## Document extract

___

Proof of concept and wireframes
In the original statement of work our client's partner provided a proof of concept that mirrors the analog whiteboard.
This POC served as a great jumping off point and helped fast track following concepts. However, this first iteration was truly a digital version of the current workflow, mimicking the analog whiteboard's x and y axis. It didn't display how appointments would be created on the platform and didn't take full advantage of the digital space.
These factors led to the reimagining the x and y axis.
Thinking in flows, not screens.
(a breakdown of the modals)
As the design process continued I used my discovery findings as my north star. The doctors really liked how malleable and collaborative the analog whiteboard is. I kept those two aspects in the forefront as I worked on the various flows that would set up the practice and appointments.
The appointment modal
This first modal allows for members of the practice to add treatments with assigned administrators to a patient's appointment. The added treatments can then be re-ordered and edited as needed.

___

## Information supplied
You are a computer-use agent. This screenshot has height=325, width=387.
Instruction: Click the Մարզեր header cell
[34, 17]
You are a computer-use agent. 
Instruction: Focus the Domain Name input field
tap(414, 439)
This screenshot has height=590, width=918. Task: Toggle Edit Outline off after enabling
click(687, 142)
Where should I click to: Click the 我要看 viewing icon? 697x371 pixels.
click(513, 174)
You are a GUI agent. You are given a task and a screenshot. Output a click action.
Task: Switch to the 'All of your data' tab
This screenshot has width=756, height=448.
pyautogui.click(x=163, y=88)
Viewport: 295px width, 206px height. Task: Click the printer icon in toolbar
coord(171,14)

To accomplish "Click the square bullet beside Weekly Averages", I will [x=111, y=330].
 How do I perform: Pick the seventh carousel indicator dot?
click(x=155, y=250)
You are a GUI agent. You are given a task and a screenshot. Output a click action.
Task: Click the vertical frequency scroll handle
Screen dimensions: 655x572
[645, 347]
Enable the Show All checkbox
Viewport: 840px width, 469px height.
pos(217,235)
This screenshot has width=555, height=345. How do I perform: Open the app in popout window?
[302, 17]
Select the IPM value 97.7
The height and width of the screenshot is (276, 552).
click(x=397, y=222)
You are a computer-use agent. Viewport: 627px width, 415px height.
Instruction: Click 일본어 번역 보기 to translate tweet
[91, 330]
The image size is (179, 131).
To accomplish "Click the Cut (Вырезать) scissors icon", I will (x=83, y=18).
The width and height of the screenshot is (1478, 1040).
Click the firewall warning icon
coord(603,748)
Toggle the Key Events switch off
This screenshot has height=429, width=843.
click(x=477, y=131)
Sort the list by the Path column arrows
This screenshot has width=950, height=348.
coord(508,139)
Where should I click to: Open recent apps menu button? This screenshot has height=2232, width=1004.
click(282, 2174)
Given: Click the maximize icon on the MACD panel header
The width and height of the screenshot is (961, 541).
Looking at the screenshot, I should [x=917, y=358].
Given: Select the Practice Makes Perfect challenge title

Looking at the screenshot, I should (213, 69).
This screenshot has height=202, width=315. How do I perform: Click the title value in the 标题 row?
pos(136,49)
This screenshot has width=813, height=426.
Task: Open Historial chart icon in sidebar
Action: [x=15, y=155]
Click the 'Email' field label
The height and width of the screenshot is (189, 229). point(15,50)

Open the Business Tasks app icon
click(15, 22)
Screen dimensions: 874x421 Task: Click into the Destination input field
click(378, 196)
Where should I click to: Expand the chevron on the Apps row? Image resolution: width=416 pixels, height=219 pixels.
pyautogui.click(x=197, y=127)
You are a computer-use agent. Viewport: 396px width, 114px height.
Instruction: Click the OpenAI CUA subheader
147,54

___

## Required action 1
From the whiteboard case study, copy the part that opens with the words containing "This POC served" and closes with "the digital space.".
## Required action 2
According to the whiteboard case study, what two qualities of the analog whiteboard did the doctors really like?
## Required action 3
Render this sentence from the whiteboard case study in Spanish: "The added treatments can then be re-ordered and edited as needed."
Nothing in the lines is needed for this work.

## Task answer 1
This POC served as a great jumping off point and helped fast track following concepts. However, this first iteration was truly a digital version of the current workflow, mimicking the analog whiteboard's x and y axis. It didn't display how appointments would be created on the platform and didn't take full advantage of the digital space.

## Task answer 2
They liked how malleable and collaborative it is.

## Task answer 3
Los tratamientos añadidos pueden luego reordenarse y editarse según sea necesario.